A decisão de fl. 117 determinou a suspensão dos atos expropriatórios.

Manifestação do exequente-impugnado às fls. 124-127.

Na data de 13-3-2019, o juiz da causa, Dr. Gustavo Santos Mottola, prolatou sentença de extinção da execução, nos seguintes termos (fls. 128-130):

3. Ante o exposto, acolho a impugnação e julgo extinto o presente cumprimento de sentença.

Condeno o exequente ao pagamento das eventuais custas e de honorários advocatícios que fixo em 10% sobre o valor executado, conforme fundamentação acima. Comunique-se o julgamento presente ao Juízo da 3ªVara, como requerido às fls. 98/99.

Publique-se, registre-se e intime-se

Transitada em julgado a decisão, arquive-se.

Contra a sentença, o impugnante opôs embargos de declaração (fls. 146-149), os quais foram acolhidos para sanar omissão, o que se deu nos seguintes termos (fls. 152-153):

3. Face ao exposto, acolho os embargos declaratórios para corrigir a omissão apontada, sendo que o dispositivo da sentença de fls 107/108 passa a ter a seguinte redação:

"3. Ante o exposto, acolho a impugnação e julgo extinto o presente cumprimento de sentença.

Condeno o exequente ao pagamento das eventuais custas e de honorários advocatícios que fixo em 10% sobre o valor executado, conforme fundamentação acima.

Comunique-se o julgamento presente ao Juízo da 3ª Vara, como requerido às fls. 98/99.

Libere-se alvará, em favor do impugnante/executado, da quantia depositada às fls. 102/103 para garantia do juízo, observando que não haverá retenção do imposto de renda, por se tratar de devolução.

Publique-se, registre-se e intime-se.

Transitada em julgado a decisão, arquive-se."

Intimem-se.

Irresignado, o exequente-impugnado interpôs recurso de apelação (fls. 133-140), argumentando, em síntese, que: (a) o juízo de primeiro grau não se manifestou acerca do pedido de gratuidade da justiça, devendo ser declarado seu deferimento tácito; (b) o título é certo, líquido e exigível, o qual determinou a devolução do veículo ao exequente, todavia, o executado já o vendeu em leilão, o que justifica o pedido de perdas e danos com fundamento na tabela FIPE; (c) ainda que o cumprimento de sentença fosse precedido de liquidação, o valor do veículo teria por base o preço estipulado na tabela FIPE; (d) subsidiariamente, o feito deve ser convertido em liquidação de sentença.

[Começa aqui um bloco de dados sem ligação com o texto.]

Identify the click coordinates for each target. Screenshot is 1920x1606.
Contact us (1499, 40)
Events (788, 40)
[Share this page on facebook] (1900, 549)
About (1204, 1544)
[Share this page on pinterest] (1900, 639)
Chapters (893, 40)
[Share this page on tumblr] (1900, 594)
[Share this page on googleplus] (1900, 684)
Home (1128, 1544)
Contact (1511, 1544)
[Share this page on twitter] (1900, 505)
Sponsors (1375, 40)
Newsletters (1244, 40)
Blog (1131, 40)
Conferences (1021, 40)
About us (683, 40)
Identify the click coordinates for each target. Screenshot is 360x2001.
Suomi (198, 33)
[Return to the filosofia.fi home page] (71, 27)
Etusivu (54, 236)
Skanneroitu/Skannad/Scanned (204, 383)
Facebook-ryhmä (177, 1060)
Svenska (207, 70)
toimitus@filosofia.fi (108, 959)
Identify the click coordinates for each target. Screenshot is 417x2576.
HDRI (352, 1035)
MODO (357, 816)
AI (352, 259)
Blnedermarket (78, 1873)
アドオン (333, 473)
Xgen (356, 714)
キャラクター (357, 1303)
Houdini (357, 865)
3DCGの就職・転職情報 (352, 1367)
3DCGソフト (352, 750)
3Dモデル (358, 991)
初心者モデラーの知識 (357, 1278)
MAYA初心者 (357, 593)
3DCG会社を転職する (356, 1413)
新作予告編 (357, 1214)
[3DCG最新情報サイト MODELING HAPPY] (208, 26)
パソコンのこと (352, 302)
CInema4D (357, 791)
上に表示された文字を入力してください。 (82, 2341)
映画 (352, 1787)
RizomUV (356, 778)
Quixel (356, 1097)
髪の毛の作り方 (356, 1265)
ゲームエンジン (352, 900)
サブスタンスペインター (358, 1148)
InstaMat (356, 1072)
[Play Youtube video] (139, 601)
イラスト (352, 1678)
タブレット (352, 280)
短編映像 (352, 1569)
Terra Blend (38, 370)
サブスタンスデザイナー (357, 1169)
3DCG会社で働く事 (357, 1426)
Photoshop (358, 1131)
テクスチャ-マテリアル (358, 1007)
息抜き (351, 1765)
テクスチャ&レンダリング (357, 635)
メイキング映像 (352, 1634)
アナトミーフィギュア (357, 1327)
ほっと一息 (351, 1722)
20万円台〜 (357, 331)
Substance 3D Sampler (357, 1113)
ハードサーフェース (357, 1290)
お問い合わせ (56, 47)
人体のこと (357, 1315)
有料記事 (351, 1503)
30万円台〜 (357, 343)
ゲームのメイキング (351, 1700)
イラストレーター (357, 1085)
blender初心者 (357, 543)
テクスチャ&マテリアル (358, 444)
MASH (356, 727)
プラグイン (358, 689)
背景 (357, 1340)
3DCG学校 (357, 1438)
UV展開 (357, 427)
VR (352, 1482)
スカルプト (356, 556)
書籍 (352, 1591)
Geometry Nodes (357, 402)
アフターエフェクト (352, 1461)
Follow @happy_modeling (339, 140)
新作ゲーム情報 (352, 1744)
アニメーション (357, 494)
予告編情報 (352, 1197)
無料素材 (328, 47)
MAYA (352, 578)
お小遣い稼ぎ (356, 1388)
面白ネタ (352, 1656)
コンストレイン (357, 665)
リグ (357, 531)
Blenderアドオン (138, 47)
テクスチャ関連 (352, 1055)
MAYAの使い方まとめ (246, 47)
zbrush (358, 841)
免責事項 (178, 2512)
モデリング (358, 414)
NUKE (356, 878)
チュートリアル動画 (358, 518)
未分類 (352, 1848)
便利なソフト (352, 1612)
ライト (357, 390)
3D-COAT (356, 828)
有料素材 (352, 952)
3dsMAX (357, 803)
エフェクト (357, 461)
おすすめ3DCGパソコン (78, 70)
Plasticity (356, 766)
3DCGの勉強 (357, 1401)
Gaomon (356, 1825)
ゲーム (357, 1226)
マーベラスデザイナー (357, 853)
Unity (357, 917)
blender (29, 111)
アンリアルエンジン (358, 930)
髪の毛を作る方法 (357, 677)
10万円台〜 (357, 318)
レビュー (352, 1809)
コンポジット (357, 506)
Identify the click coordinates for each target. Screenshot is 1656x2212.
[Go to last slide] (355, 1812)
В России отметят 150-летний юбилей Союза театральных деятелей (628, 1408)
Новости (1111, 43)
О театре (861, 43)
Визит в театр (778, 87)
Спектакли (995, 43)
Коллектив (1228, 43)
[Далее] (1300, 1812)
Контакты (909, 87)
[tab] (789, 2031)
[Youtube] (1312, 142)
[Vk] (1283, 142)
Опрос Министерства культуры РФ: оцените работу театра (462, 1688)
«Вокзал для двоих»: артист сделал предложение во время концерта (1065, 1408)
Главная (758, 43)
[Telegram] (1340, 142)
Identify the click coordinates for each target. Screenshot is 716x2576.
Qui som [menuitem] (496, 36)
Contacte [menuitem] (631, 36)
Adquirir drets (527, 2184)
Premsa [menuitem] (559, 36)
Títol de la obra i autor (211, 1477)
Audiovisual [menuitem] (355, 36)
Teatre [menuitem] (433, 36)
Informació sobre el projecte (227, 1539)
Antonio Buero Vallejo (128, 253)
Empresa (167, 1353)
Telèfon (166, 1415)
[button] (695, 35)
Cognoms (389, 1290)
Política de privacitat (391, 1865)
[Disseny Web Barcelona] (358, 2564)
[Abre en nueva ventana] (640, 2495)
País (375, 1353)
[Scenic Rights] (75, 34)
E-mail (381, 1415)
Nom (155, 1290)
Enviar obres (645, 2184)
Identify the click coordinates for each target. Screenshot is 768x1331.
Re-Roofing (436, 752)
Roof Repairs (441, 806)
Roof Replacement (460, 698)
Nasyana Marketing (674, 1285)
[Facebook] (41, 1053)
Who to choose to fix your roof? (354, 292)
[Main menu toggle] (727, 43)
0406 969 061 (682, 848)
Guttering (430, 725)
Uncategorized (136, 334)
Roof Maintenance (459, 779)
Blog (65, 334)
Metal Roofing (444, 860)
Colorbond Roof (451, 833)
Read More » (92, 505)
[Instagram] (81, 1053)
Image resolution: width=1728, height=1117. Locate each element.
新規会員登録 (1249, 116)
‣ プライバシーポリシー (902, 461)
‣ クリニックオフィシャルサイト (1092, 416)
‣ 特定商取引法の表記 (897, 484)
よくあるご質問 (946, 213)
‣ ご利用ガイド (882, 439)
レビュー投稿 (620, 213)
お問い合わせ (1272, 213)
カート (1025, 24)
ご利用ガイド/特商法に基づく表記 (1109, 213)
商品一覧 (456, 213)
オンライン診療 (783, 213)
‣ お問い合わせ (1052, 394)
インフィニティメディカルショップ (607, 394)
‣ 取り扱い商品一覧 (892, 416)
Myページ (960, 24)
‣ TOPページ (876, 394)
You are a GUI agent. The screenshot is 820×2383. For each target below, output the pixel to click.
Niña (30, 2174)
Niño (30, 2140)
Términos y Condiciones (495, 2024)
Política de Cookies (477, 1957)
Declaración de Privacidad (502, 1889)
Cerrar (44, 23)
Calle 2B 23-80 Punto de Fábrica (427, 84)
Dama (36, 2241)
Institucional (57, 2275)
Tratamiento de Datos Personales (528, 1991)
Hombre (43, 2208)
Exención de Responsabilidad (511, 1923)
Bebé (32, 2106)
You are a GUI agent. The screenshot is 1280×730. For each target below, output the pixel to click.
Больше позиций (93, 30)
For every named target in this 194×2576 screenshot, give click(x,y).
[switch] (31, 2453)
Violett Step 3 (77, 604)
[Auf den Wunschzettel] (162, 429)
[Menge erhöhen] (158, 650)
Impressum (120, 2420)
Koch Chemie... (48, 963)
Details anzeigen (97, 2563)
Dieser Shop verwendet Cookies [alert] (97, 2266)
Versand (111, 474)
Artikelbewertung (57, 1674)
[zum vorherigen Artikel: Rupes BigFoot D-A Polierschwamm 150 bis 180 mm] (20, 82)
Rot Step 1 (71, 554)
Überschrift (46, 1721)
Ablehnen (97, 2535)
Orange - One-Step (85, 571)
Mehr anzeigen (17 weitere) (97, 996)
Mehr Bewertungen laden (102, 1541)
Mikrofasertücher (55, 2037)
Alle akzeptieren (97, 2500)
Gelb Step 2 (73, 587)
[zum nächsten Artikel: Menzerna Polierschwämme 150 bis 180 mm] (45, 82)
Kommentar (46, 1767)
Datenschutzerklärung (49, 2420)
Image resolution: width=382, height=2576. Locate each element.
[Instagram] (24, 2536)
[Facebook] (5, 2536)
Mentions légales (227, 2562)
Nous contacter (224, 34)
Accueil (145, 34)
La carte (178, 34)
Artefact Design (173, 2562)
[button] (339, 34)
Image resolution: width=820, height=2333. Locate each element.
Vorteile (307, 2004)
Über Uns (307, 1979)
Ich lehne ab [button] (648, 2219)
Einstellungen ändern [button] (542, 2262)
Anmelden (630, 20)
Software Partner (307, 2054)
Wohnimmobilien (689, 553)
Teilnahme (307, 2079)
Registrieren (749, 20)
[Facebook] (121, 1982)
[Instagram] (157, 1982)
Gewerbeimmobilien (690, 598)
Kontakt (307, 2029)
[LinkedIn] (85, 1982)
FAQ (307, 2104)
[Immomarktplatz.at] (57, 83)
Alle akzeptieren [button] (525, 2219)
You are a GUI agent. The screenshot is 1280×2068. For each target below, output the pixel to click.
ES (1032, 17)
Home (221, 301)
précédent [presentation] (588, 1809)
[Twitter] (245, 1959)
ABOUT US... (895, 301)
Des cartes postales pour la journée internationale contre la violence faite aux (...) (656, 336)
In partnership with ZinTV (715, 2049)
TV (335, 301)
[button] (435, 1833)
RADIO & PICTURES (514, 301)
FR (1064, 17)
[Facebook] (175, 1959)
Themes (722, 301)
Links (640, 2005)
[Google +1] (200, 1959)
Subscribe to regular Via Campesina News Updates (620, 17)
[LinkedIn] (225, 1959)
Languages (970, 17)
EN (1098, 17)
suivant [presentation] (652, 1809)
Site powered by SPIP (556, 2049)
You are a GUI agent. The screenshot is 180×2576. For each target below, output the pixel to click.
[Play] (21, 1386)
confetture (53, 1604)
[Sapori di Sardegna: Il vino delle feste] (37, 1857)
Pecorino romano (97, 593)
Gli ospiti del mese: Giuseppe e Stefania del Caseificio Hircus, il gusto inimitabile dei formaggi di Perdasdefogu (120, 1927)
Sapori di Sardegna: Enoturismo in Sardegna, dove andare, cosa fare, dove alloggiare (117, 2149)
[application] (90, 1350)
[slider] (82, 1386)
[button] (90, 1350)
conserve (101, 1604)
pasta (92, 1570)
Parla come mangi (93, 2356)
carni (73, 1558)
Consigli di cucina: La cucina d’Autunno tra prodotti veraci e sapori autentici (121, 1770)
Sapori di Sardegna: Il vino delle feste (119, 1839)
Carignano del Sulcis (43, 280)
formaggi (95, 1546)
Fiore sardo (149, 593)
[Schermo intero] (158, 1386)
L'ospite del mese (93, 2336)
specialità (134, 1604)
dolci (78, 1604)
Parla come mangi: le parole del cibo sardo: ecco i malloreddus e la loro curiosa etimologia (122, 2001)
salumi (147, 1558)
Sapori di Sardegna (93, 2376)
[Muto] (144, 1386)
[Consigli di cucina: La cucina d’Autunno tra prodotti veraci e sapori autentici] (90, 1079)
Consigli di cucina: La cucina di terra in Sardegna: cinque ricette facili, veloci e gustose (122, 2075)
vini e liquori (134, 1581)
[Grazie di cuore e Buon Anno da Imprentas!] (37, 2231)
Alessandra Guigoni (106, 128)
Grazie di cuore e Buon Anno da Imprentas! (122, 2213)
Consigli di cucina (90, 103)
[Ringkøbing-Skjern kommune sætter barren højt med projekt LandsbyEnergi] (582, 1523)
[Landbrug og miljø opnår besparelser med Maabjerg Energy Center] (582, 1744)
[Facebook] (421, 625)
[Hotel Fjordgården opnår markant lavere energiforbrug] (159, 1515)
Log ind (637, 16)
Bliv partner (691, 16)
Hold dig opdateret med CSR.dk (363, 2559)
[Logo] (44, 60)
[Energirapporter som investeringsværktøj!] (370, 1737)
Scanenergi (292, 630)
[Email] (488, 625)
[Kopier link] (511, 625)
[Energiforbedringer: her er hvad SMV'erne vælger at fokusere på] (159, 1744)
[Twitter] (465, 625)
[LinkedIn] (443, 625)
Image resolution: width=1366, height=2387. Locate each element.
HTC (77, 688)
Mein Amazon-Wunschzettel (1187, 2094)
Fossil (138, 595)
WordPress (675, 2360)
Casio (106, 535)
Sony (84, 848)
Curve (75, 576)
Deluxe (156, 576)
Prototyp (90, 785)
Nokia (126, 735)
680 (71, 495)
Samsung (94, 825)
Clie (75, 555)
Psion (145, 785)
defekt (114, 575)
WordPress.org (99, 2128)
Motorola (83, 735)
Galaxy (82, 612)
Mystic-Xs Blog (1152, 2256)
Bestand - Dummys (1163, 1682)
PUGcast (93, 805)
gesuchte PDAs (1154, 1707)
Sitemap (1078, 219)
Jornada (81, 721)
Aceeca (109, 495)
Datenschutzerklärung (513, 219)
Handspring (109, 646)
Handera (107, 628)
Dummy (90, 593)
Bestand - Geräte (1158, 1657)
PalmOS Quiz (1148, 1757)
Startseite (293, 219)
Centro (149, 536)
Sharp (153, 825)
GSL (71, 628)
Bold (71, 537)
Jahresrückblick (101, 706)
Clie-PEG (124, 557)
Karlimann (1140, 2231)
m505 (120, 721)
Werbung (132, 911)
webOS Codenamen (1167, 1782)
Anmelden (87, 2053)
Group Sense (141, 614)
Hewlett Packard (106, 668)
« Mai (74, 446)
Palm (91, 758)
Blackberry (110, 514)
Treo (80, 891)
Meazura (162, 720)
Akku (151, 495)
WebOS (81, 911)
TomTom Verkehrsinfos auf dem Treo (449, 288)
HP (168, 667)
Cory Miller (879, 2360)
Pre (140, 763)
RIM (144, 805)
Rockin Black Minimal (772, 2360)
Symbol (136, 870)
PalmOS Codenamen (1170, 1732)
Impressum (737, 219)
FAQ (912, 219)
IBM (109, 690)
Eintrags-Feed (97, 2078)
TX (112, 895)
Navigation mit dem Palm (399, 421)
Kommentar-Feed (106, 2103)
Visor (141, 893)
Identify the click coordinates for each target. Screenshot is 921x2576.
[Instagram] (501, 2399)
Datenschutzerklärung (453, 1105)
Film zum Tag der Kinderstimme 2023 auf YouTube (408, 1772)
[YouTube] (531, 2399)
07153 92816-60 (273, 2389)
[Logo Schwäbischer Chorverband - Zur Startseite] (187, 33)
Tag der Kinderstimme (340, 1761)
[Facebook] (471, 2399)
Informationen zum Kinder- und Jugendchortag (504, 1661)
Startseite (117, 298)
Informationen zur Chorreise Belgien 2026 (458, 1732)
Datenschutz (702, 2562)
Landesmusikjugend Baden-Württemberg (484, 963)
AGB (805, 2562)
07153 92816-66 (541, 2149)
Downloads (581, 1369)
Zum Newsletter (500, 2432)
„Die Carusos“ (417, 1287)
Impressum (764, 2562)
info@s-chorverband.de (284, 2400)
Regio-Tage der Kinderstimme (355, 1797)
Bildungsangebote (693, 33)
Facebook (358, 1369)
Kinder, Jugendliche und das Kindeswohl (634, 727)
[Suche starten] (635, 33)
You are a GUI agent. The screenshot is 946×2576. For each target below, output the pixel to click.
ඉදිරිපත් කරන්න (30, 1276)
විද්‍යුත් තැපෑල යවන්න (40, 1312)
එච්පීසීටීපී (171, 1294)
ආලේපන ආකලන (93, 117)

A apelação cível foi ratificada pelo recorrente à fl. 157.

Contrarrazões às fls. 165-173.

O recurso ascendeu ao Tribunal de Justiça e foi distribuído ao Desembargador Mariano do Nascimento (fls. 180-182), que, por meio da decisão de fls. 183-186, declinou da competência para este relator, em razão da prevenção.

Em cumprimento ao despacho de fl. 191, o apelante apresentou documentos (fls. 194-212).

Retornaram os autos conclusos.

Este é o relatório.





VOTO

1. Juízo de admissibilidade

Inicialmente, registra-se que se trata de recurso de apelação interposto contra sentença prolatada sob a égide do Código de Processo Civil de 2015, motivo pelo qual é este diploma processual que disciplina o cabimento, o processamento e a análise do presente recurso, haja vista o princípio tempus regit actum (teoria do isolamento dos atos processuais).

Pugna o recorrente, inicialmente, a concessão da justiça gratuita nesta instância recursal.

A Constituição Federal, em seu art. 5º, inciso LXXIV, garante que "o Estado prestará assistência jurídica integral e gratuita aos que comprovarem insuficiência de recursos".

Importa ressaltar que o Código de Processo Civil/2015, em seu art. 98, caput, prevê a possibilidade de concessão do benefício:

Art. 98. A pessoa natural ou jurídica, brasileira ou estrangeira, com insuficiência de recursos para pagar as custas, as despesas processuais e os honorários advocatícios tem direito à gratuidade da justiça, na forma da lei.

Nesse sentido, manifesta-se a jurisprudência desta Corte de Justiça:

PROCESSUAL CIVIL. "GRATUIDADE DA JUSTIÇA" (CR, ART. 5º, LXXIV; CPC/2015, ARTS. 98 E SS.; LEI N. 1.060/1950). PEDIDO DENEGADO. "PRESUNÇÃO DE MISERABILIDADE" NÃO DERRUÍDA. RECURSO PROVIDO.

01. Por força da Constituição da República, é dever...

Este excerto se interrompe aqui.